Screen-element location records:
________________________________________
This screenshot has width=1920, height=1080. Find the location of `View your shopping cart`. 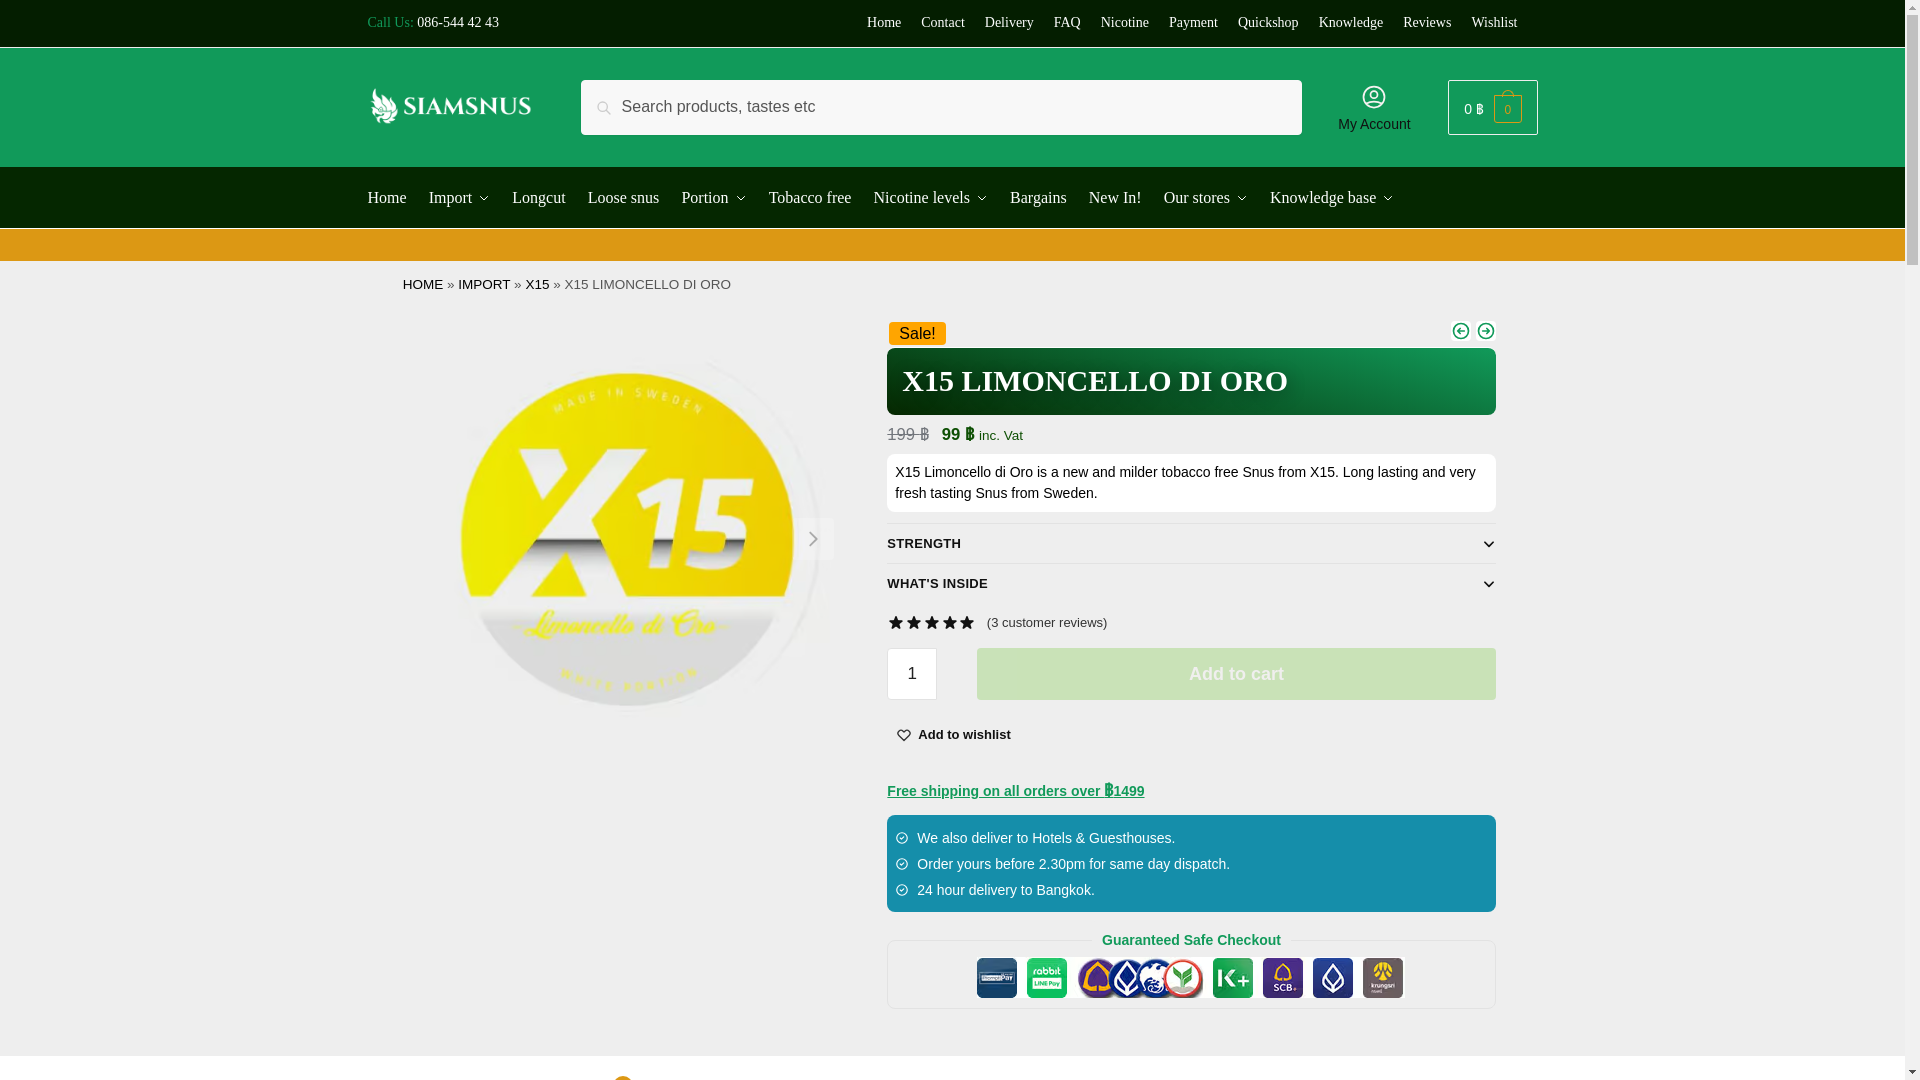

View your shopping cart is located at coordinates (1492, 107).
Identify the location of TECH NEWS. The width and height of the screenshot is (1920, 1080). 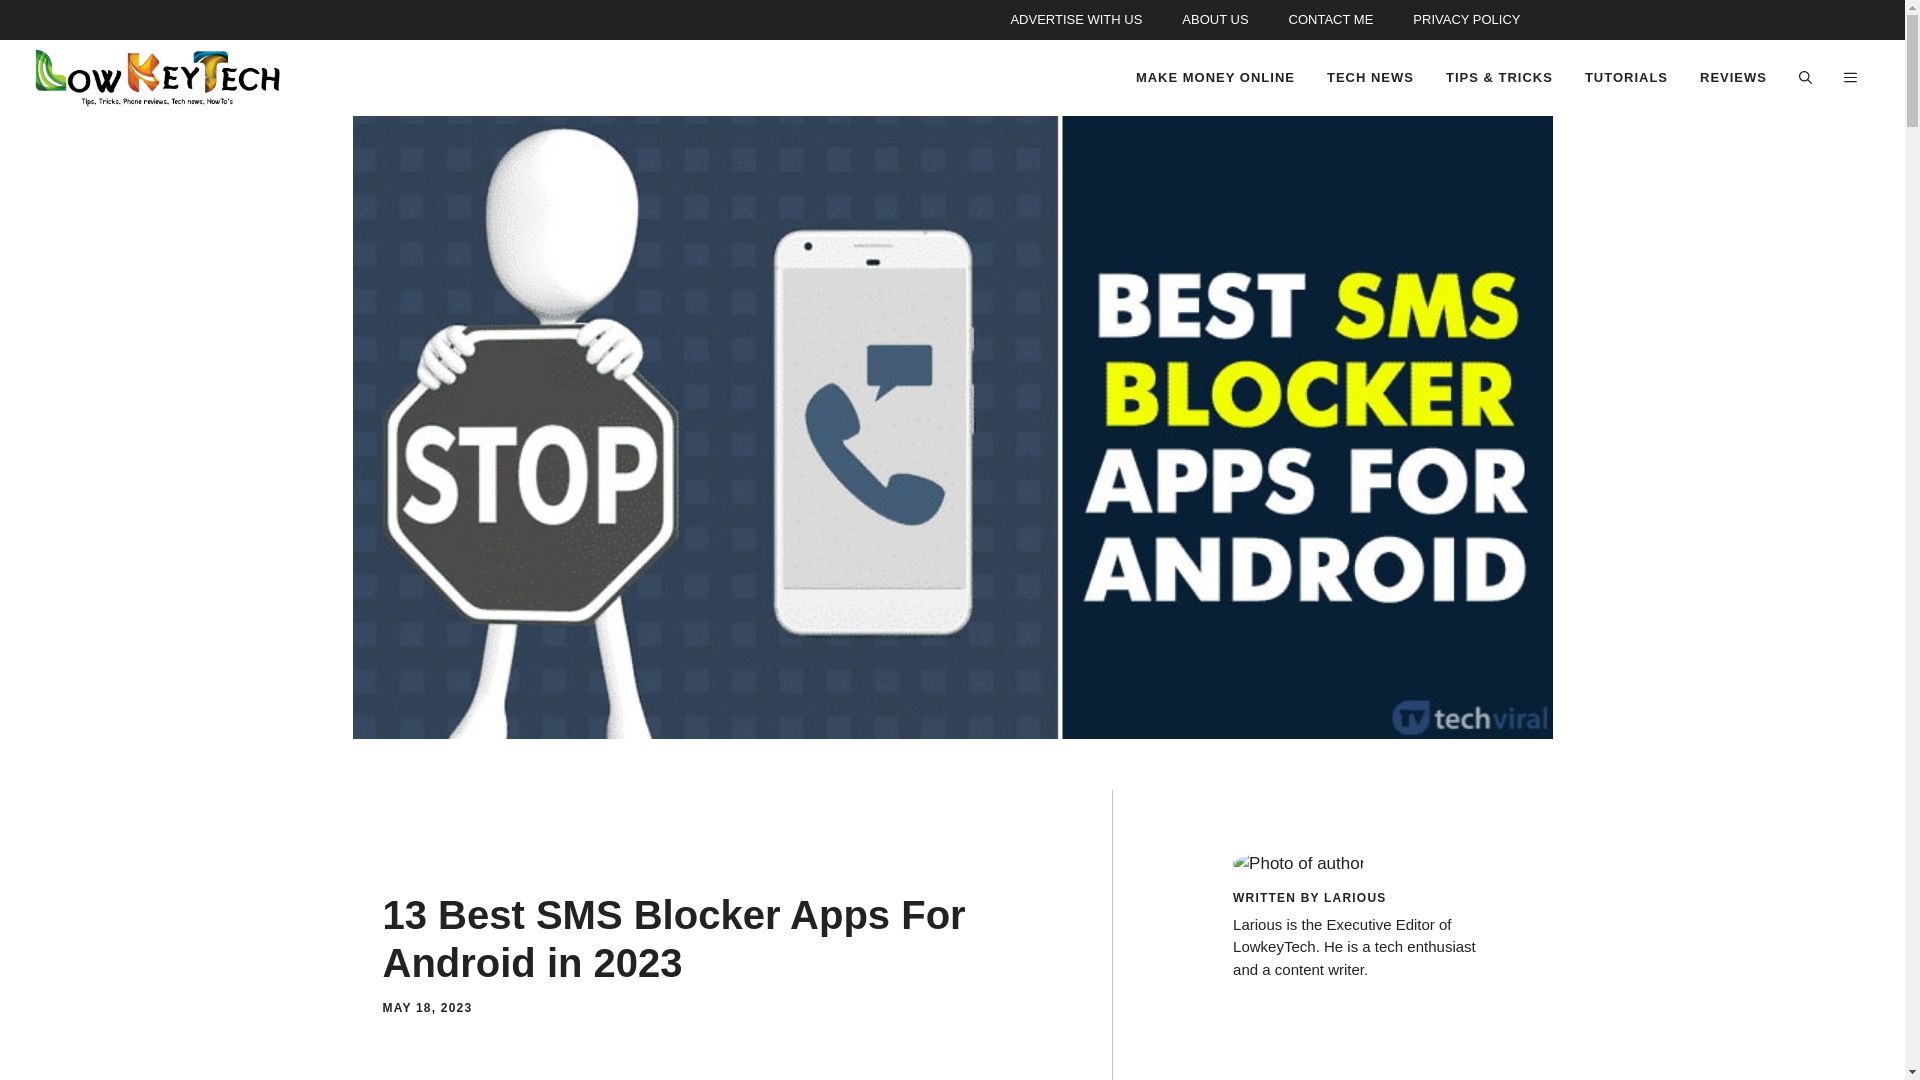
(1370, 78).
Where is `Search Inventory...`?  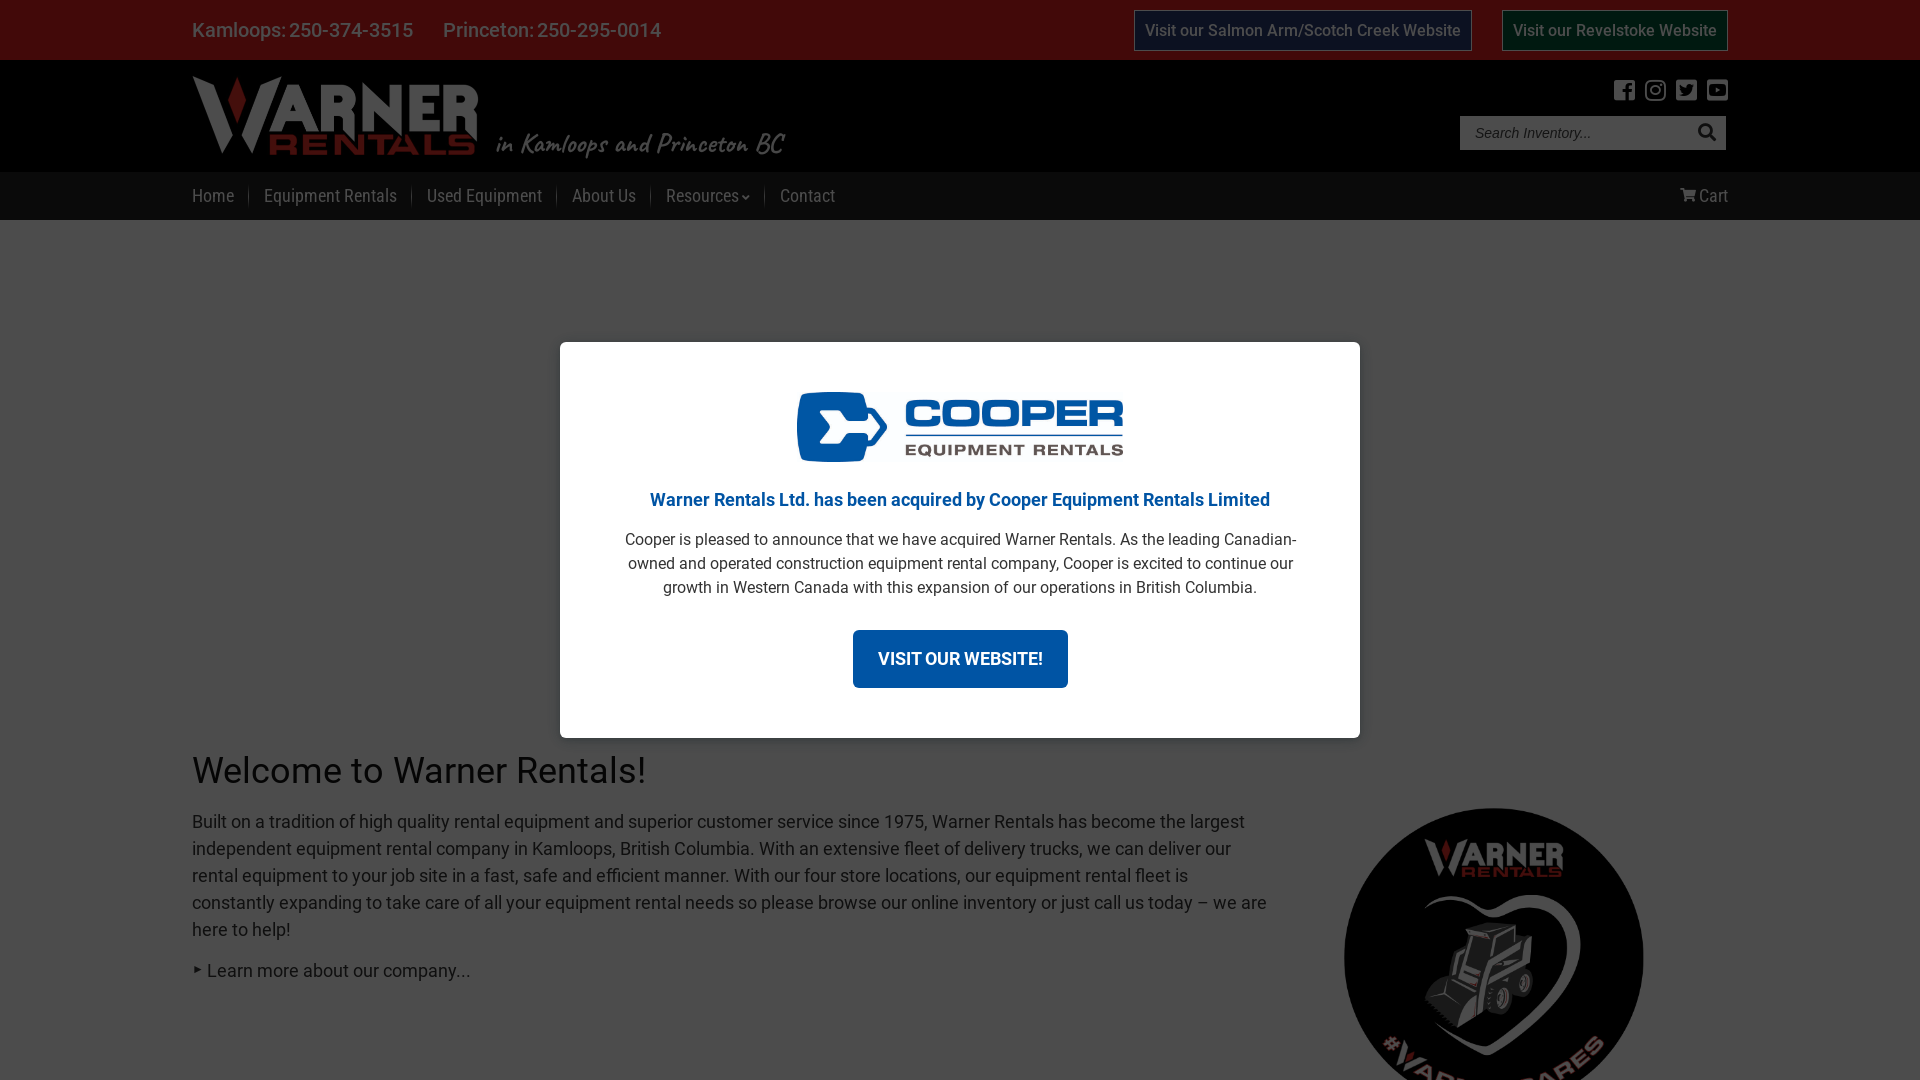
________________________________________
GOAL: Rewrite the lines of this listing as a numbered list, skipping blank lines, and leave out the pictures.

TASK ANSWER:
1. This screenshot has width=1920, height=1080. Find the location of `View your shopping cart`. 
2. View your shopping cart is located at coordinates (1492, 107).
3. Identify the location of TECH NEWS. The width and height of the screenshot is (1920, 1080). 
4. (1370, 78).
5. Where is `Search Inventory...`?  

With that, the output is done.